Estafa en La Habana: Compran celular reportado como robado y la policía no puede intervenir
domingo, 9 de agosto de 2026
En pocas palabras
En La Habana, una mujer compró un teléfono reportado como robado mientras estaba hospitalizada. Intentó denunciar, pero la policía no pudo tomar su declaración.
Mas detalles
Qué pasó
Una cubana, Marimar Rial Molina, denunció en redes sociales que fue estafada al comprar un teléfono celular que resultó estar reportado como robado. La transacción ocurrió mientras ella permanecía en un hospital de La Habana con su bebé recién nacido.

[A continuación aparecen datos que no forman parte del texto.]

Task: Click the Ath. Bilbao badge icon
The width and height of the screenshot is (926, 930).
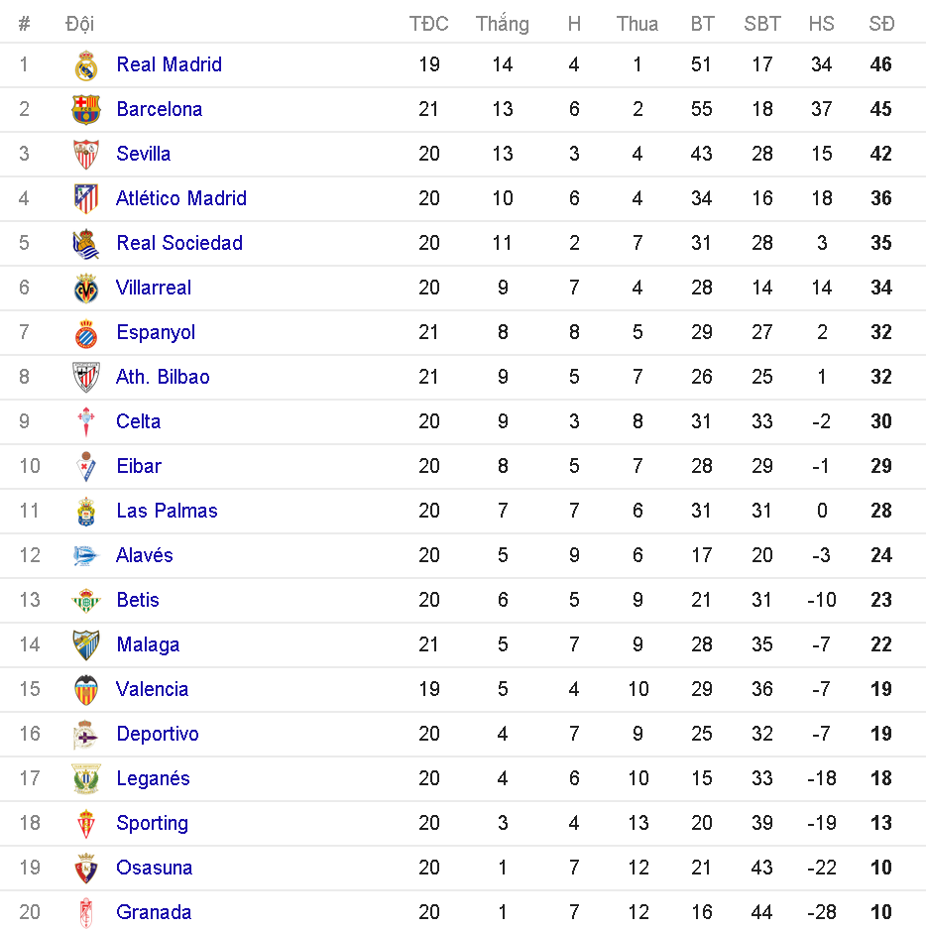Action: pyautogui.click(x=86, y=378)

La mujer buscaba un equipo para mantenerse comunicada, dado que su antiguo teléfono no funcionaba bien y ella no tiene allegados en la ciudad que puedan ayudarla.
Dónde y cuándo
Los hechos ocurrieron en La Habana, Cuba, a principios de agosto de 2026. La compra del teléfono Samsung A17 se realizó mientras la señora Rial Molina se encontraba hospitalizada. Los vendedores, según su relato, acudieron directamente al hospital para entregarle el dispositivo.
Al día siguiente de recibir el teléfono, la línea de la señora Rial dejó de funcionar. Fue informada por una empleada de Etecsa que el IMEI del dispositivo estaba reportado por robo.
Por qué es importante
Este incidente pone de manifiesto los riesgos de la compraventa informal de teléfonos en Cuba. La falta de canales seguros para estas transacciones deja a los compradores vulnerables a este tipo de estafas.

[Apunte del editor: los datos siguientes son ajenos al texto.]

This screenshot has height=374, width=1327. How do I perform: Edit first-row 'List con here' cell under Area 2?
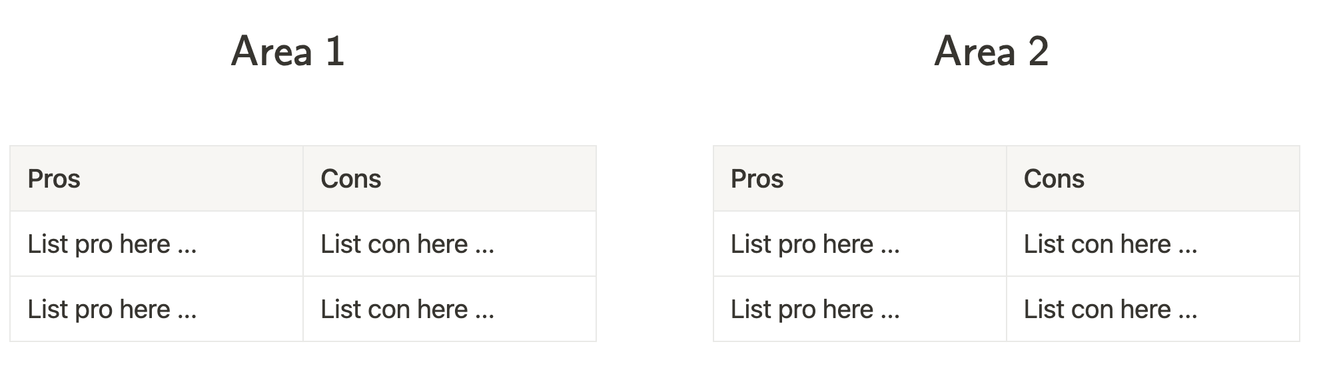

Además, la denuncia resalta las dificultades para acceder a la justicia, ya que la señora Rial asegura que la policía no pudo tomarle declaración por falta de conexión o sistema, impidiendo así la denuncia formal del hecho.
Qué dicen las partes
La denunciante, Marimar Rial Molina, sostiene haber conservado pruebas de la transacción, como conversaciones y fotografías. Afirma que continuará haciendo público su caso.

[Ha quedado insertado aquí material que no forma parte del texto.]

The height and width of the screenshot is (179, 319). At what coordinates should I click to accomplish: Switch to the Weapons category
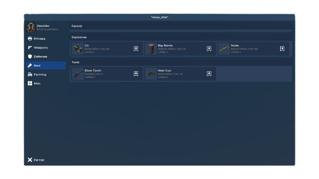pyautogui.click(x=46, y=47)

Los vendedores, de quienes no se revela su identidad pública, habrían tenido un contacto inicial tras la denuncia de Rial. Sin embargo, uno de ellos supuestamente cortó la llamada al saber el motivo y luego sus teléfonos quedaron inactivos.
Qué viene ahora
La señora Rial Molina planea seguir exponiendo su caso en redes sociales. La falta de una intervención policial efectiva deja la resolución de la estafa en un punto incierto, dependiendo ahora de la presión pública y la posible acción de las autoridades si la conectividad y los sistemas lo permiten.
Este caso podría impulsar un debate sobre la seguridad en las transacciones informales y la accesibilidad de los servicios policiales en situaciones de emergencia.